Sitting on Dora’s lap in our small Brooklyn apartment kitchen, I asked, “If the white people are so mean to the black people, why isn’t there a war so the black people can fight back?” Granted, it was an idiotic question, but I was five and a white privileged child sitting on the lap of Dora, an African-American housekeeper who took a bus to our apartment several times a week. My mother was mortified, but I remember not being to comprehend what I had said wrong, only that these kinds of questions weren’t to be asked.
I had forgotten about this until I was walking out of The Help, at first thinking how I was different from the white women in the movie because I was raised in the North without a maid. Then I remembered Dora. Within a few minutes, I remembered Jemma too, a Black woman from Trinidad who lived with my stepfamily full-time for years, taking care of my younger step-siblings, cooking and cleaning. Although I was 16 when she moved in, I obviously benefited from her presence and work. We said and felt she was part of the family, but I also talked with her on occasion about what it was like living here and helping raise my younger step-sibs while she had a daughter back on the island. I understood she didn’t have a lot of choice, but I didn’t understand just how little choice she had.
When The Help hit the movie theaters, I first was excited to go see it even if I hadn’t read the book. Then I read some of my friend’s comments on facebook about feeling uncomfortable about it. I also read the open statement from the Association of Black Women Historians.
When it comes to cultural appropriation, an issue I as well as many of you struggle with for years (and surely will continue to struggle with since there’s no clear answers to so many complex issues it raises), I can see how the movie didn’t address the sexual, physical and verbal abuse in any full way when this abuse was a constant source of trauma and terror for most African-American domestic workers. I can see how parts of this film reaffirmed the loving Mammy stereotype, but I sure didn’t see this film as revealing “…. a contemporary nostalgia for the days when a black woman could only hope to clean the White House rather than reside in it.” I saw in the movie the pure hell of having to clean, cook and raise children for other people at the expense of your own. Additionally, the ending of the movie shows a very different vision, at least to my eyes: that of a an African-American woman deciding to step into a new vocation, one fueled by the power of her own story.

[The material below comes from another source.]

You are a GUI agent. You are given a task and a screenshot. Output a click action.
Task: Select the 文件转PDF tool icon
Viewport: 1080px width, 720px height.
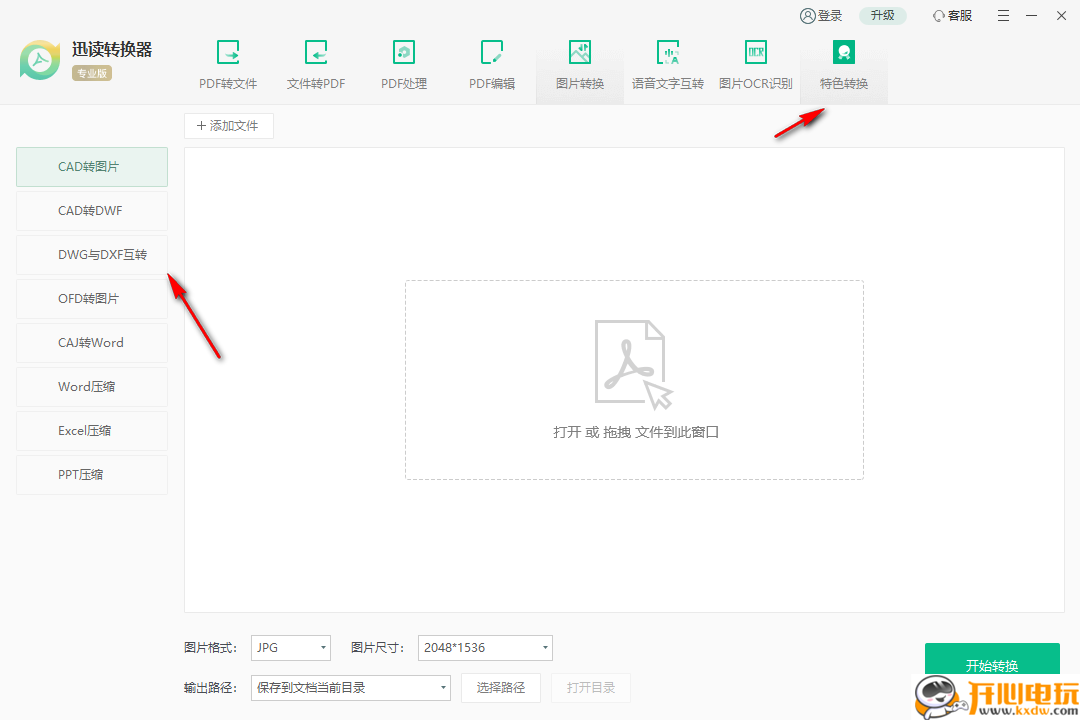316,63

The statement goes to on say, “The Help is not a story about the millions of hardworking and dignified black women who labored in white homes to support their families and communities. Rather, it is the coming-of-age story of a white protagonist, who uses myths about the lives of black women to make sense of her own.” True, it is a coming-of-age story of a white main character, but there’s another main character too: an African-American domestic worker who found her own life transformed.
Is the one who comes of age the one who gathers and shares the stories or the ones whose stories are recorded, witnessed and shared? Having spent years facilitating workshops for many populations, including people who are marginalized in this culture because of race and gender, I think the answer is more like both/and than either/or. The ones who have their stories strongly witnessed often do find greater power because they can now feel the strength of their own voice. The one who facilitates this witnessing often feels a greater sense of purpose also.
I know it’s not my place to say what’s cultural appropriate to another groups. I’ve felt stung at times when I’ve seen Jewish traditions or symbols used out of context in churches, and I know what I feel is a drop in the bucket compared to what many who faced wholesale annihilation or generations of enslavement feel when seeing their stories, symbols and traditions used out of context or for some other agenda. So I’m not saying anyone offended by this film or book should “get over it,” only that what’s raised here for some people, like me, is important.
Leonard Pitts wrote a very interesting column about The Help, one that I was sure was heading toward a condemnation of the film. Instead, he ends with these words, reflecting on emails he received from white Southerners discussing how a Black nanny was part of the family, “Almost.” He continues, “I wonder if those folks understand even now, a lifetime later, that that woman did not exist simply as a walk-on character in a white person’s life drama, that she was a fully formed human being with a life, and dreams and dreads of her own. It is Kathryn Stockett’s imperfect triumph to have understood this and seek to make others understand it, too. I think mom would have appreciated the effort.”
I realize, to my shame, that I didn’t fully understand how Jemma was only part of our family — almost — at the price of being with her own, or how Dora, back in the early 1960s in Brooklyn, cleaned our apartment because she didn’t have the kinds of options a five-year-old girl living in that apartment would have. For me, this film wasn’t about African-American domestic workers as walk-on characters, but rather about how they were often forced to act as if they were. Even writing this, I feel nervous that I may be offending someone or not owning up fully to my part of living with more privilege than many people of color. Yet one thing I learned long ago from an African-American friend is that it shouldn’t be left just to the people oppressed to speak about the oppression. Having seen this film, I’m a little less blind although, like most white people in America, there’s still so much I don’t yet see that I don’t yet see.